I have a little student. We'll call her Arlene (not her real name). She moved here a year ago from El Salvador. She came from a relatively sheltered environment and a very small K-8 school. El Salvador is a war zone. There is near-constant fighting between the government, the drug lords, and the insurgents who support the drug lords. It is not a safe place for children. She was very sheltered by her parents who sought to keep her from being exposed to the danger all around her. Nevertheless, Arlene is a very good girl who has seen some very bad things.
Her first weeks here she was not used to the freedom that American teenagers have. She was scared to walk from one side of our big school to the other. If you were to wander around like that out in the open in El Salvador you could easily get shot or kidnapped. She spent the first two weeks crying in my office because she was too scared to go out in the halls without an adult escorting her.
She spent the entire duration of her 7th grade year clinging to anything that was familiar, including her Disney Princesses backpack and notebook. She made some good friends who take care of her and she learned how to maneuver the school freely without someone helping her. She did not learn much English.
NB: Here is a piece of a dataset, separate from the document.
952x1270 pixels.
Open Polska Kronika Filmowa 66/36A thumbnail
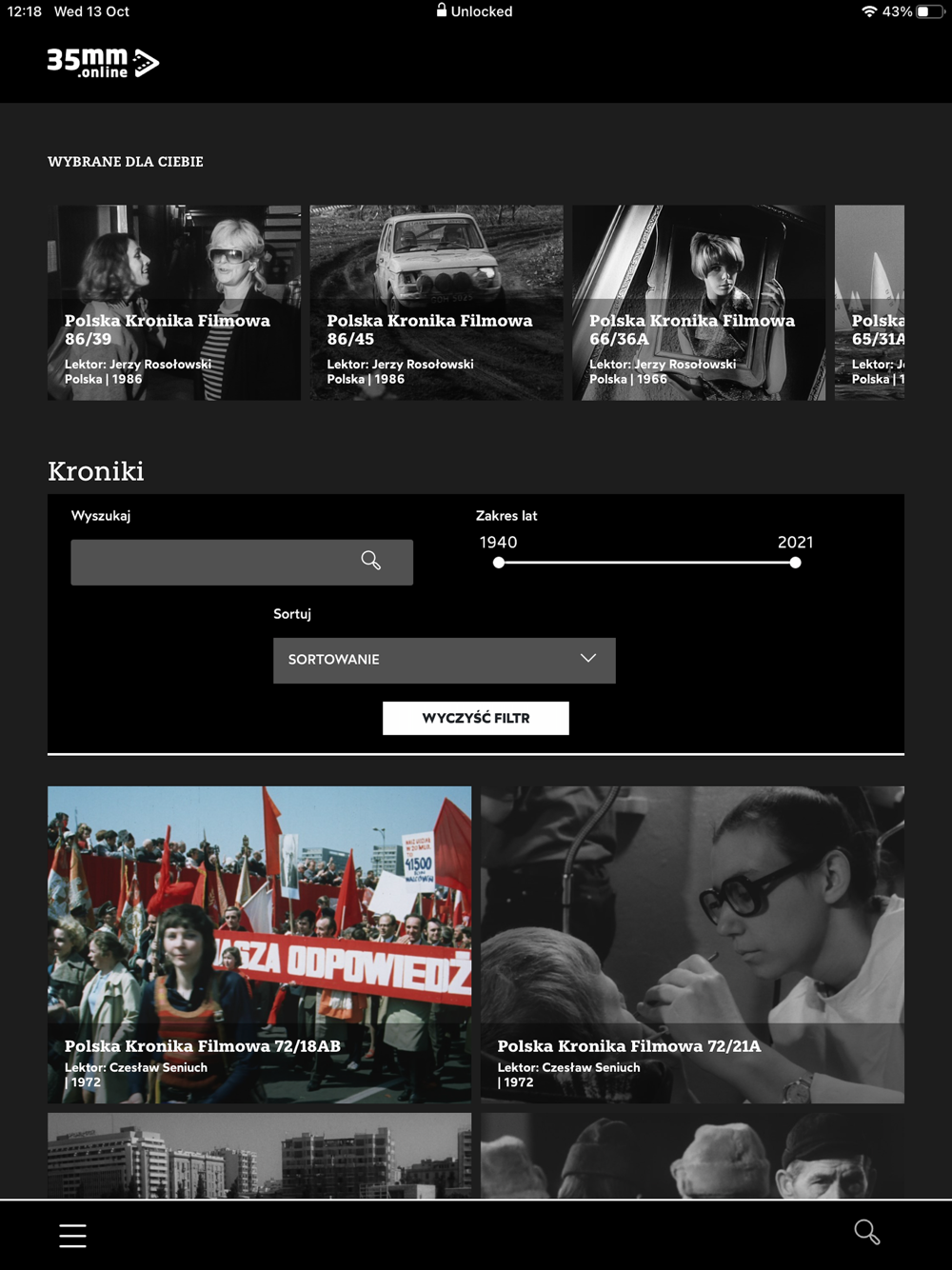coord(699,303)
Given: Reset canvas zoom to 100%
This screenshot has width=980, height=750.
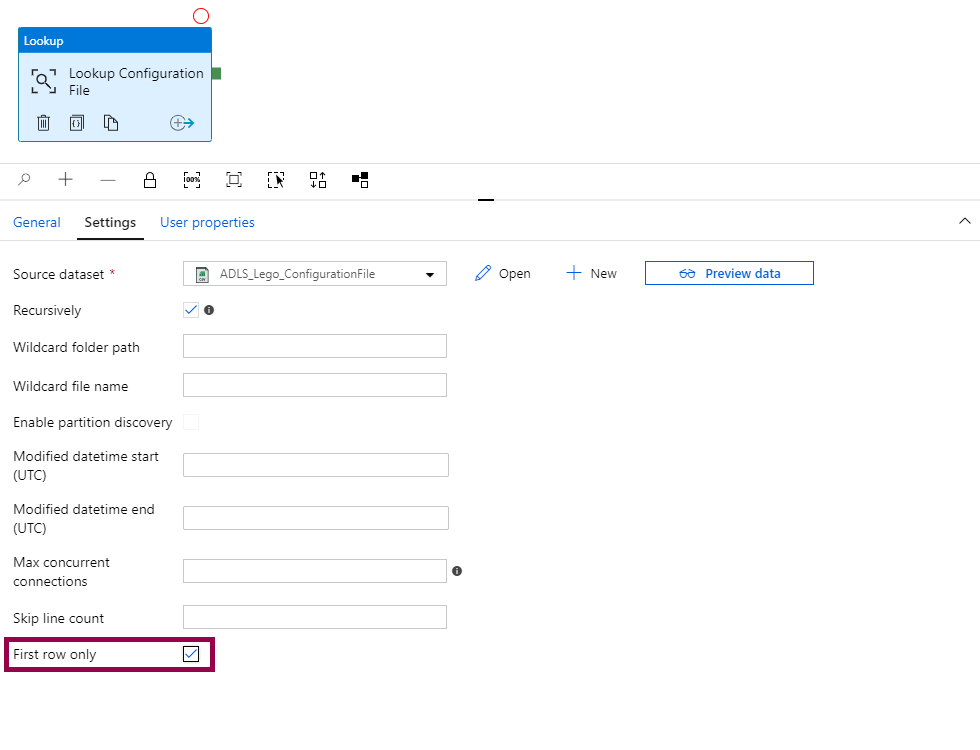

We practiced, drilled, tested, revised, corrected, and read one-on-one ALL YEAR LONG. By the end of the year, she could understand basic instructions and respond accordingly. That was about it.
I have her again this year in 8th grade. She started off the year still painfully shy, but much more confident and capable than last year. She's been working with one-on-one mentors in 2 or 3 of her classes. She has more friends. I helped her transfer into the choir class in December so she could have some sort of language-oriented elective. Still little to no progress with the English, though.
Today she had a major breakthrough. We've been practicing persuasive writing to help the kids prepare for an upcoming district writing assessment. I helped them write a rough draft Monday. Tuesday we typed it. Today I assigned them the same thing, only with a different writing prompt and no assistance. I just told them to write it like they had written their last essay, only with details pertinent to the new assignment.
Arlene cranked it out. Fast. In 5 minutes she'd written a fairly decent essay, completely in English, no translation necessary. She turned it in. It scored "Intermediate." This is a first. She's never EVER written anything for me in English the first time (usually she writes it in Spanish and translates it). She's never scored "Intermediate" on anything. She's never completed an assignment the first time with no help from me.
We both cried a little bit today. They were tears of joy.
This, btw, is why I wake up at 6:30 every morning and come to work.
2 comments:
Thank you, thank you, THANK YOU for what you do.
What a wonderful person you are. I am so happy to know you. You are an amazing sister. Just keep doing what you are doing. You are saving lives!